Tuesday, March 16, 2010

The Happiness Project - Gretchen Rubin

I've been reading Gretchen Rubin's blog for years now, and this is the book that came of it. Unlike the many books that result from blogs, I think this one was the other way around. Rubin spent a year trying out different bits of folk wisdom in an attempt to make herself happier. Not because she was unhappy - but because she thought that she could make herself quite a bit happier without dramatically changing her life - and she was right.

Strangely enough, given that I spent at least a year reading her blog, and that I would happily recommend this book to anyone and everyone, I don't actually like Rubin's writing all that much, and I don't think that many of the specific things that she tried in order to make herself happier would make me happier. While her writing is just fine, and actually very easy to read, her voice reminds me just a little too much of my mother. And she is quite repetitive, which is a very good general strategy when you're trying to get a point across...but makes me completely crazy. Also...with the lists. Just like my mother.
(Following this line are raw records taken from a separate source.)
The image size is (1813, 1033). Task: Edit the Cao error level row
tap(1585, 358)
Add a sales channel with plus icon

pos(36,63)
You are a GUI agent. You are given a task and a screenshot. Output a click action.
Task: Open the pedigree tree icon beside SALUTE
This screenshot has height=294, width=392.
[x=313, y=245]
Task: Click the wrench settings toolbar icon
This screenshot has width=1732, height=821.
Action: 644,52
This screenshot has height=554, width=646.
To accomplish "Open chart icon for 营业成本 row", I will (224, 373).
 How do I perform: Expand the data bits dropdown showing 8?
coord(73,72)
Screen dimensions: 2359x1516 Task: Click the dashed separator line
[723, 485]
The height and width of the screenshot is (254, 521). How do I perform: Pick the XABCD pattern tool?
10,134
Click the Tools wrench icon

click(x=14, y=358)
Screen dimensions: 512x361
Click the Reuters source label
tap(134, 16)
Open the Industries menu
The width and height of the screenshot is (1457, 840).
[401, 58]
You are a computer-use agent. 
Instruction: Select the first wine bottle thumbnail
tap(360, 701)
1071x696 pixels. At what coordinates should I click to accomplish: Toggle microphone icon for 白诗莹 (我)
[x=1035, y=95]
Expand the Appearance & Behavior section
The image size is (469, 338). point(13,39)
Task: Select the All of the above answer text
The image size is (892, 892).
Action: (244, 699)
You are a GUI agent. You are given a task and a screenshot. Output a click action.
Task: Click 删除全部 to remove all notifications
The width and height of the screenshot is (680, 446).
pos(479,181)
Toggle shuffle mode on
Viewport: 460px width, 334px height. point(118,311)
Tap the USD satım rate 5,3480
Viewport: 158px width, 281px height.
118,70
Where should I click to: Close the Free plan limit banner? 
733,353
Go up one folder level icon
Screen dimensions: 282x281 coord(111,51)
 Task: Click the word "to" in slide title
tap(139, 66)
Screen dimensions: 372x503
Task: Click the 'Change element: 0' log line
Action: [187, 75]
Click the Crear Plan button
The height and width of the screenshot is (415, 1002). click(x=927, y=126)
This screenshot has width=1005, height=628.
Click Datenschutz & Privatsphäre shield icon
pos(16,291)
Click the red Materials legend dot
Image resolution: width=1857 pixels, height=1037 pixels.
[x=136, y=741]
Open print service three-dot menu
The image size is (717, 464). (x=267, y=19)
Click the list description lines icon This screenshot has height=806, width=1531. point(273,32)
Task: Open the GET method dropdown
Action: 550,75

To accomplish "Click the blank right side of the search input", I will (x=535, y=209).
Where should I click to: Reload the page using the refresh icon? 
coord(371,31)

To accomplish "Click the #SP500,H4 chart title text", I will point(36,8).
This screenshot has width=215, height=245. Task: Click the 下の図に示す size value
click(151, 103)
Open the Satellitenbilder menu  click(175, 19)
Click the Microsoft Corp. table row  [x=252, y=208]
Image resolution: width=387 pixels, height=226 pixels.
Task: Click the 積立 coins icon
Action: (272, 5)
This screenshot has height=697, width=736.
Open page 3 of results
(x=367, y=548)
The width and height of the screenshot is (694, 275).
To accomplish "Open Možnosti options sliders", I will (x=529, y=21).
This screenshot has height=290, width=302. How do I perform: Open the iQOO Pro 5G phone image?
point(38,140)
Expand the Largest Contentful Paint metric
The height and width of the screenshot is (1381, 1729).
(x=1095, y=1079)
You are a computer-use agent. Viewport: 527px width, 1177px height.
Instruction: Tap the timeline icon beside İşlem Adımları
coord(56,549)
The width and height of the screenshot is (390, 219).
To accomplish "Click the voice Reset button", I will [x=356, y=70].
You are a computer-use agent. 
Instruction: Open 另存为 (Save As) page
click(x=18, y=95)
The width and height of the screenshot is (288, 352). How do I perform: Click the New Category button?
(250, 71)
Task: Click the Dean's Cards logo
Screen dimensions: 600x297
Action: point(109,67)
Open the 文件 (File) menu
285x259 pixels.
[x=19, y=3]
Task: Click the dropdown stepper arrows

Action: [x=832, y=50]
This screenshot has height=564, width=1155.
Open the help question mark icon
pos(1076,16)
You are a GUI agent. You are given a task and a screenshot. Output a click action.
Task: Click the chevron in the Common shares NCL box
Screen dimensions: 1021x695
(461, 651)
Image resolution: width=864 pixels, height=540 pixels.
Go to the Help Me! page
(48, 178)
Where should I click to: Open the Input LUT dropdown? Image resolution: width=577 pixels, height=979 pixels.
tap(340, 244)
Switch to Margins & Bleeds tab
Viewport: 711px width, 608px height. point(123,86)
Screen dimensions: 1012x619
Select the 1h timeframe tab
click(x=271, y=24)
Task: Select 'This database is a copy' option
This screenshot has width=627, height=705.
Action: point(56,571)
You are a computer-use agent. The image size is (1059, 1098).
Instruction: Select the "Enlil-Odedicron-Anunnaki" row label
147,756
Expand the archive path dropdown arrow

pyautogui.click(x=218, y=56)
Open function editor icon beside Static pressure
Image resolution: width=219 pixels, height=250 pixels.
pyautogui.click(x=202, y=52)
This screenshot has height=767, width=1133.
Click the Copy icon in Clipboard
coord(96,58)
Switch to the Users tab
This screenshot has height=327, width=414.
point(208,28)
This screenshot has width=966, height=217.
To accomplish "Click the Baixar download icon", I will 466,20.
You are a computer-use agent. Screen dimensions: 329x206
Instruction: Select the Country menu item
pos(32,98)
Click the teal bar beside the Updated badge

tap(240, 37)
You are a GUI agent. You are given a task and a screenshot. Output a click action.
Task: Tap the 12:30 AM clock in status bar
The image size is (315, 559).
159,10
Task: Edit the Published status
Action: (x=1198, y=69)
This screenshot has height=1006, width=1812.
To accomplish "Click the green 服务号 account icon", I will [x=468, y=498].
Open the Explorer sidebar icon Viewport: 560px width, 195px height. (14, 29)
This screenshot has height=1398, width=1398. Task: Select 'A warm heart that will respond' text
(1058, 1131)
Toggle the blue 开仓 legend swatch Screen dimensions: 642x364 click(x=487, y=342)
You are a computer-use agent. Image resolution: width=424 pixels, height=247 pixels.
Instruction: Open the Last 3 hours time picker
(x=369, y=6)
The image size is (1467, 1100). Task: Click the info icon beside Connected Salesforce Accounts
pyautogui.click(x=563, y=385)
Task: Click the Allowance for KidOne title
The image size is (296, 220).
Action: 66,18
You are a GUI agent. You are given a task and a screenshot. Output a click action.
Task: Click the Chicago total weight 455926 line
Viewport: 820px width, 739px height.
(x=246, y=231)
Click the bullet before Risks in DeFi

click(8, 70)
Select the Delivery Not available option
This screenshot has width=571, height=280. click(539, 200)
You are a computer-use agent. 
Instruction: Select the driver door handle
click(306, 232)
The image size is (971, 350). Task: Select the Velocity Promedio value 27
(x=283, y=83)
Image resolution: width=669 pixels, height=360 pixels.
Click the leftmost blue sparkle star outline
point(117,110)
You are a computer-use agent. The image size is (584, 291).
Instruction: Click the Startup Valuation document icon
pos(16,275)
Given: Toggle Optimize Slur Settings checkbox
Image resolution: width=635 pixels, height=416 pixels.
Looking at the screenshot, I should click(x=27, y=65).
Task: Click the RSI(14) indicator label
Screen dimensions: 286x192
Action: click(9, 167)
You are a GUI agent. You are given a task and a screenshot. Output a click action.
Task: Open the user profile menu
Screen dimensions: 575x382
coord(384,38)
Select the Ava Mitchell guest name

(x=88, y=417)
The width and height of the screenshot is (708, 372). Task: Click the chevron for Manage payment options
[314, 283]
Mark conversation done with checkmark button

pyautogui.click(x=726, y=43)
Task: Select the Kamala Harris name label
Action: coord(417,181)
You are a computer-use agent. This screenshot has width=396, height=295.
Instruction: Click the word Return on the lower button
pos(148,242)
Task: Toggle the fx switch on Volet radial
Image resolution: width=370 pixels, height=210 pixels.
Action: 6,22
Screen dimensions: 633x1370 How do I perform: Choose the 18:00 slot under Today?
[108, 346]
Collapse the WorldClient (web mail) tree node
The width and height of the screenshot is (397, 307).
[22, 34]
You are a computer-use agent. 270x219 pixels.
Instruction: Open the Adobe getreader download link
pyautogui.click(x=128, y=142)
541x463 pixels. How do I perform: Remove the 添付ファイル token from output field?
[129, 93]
But all these are points she actually makes herself - not everyone's happiness project is necessarily the same, but that personal anecdotes are both interesting and potentially useful. And while I don't find any of her specific examples to be at all personally inspiring, the general concepts are great. Figuring out how you can have more energy - by getting more sleep or more exercise. Doing things that you enjoy, with people that you like - she started a kids-lit book club, and while I also love kids books I am just not able to start a book club. I'm really good at participating, but I'm a bad leader - it would take me so much energy to organize something like that, that I just wouldn't be able to get anything out of it. And yet, this is an example of something she points out in her book - recognize that things which other people find fun, aren't necessarily things that you enjoy.

I've been frustrated for years by people who say "You can just decide to be happy!" and then glare at me for not being as happy as they would like me to be. I don't agree with that - sometimes I can't just decide to be happy. But Gretchen makes the wonderful point that you can decide to be happier - by putting in the effort. And sometimes by just pretending to be happy (honestly it is shocking what a difference just pretending to be in a good mood can make when dealing with a little kid who just wants you to play hide and seek with them one last time before they submit to being put to bed - grumble at them and it will be another 30 minutes of frustration for both of you, but put on a cheerful face, play along for just a minute...and presto - cooperation).

Anyway, it is a wonderful book, and I think the world is a better place for its having been written.

1 comment:

  1. Wendy,

    I saw the nice mention of my book, The Happiness Project, here. I very much appreciate those kind words and you shinning a spotlight on my work.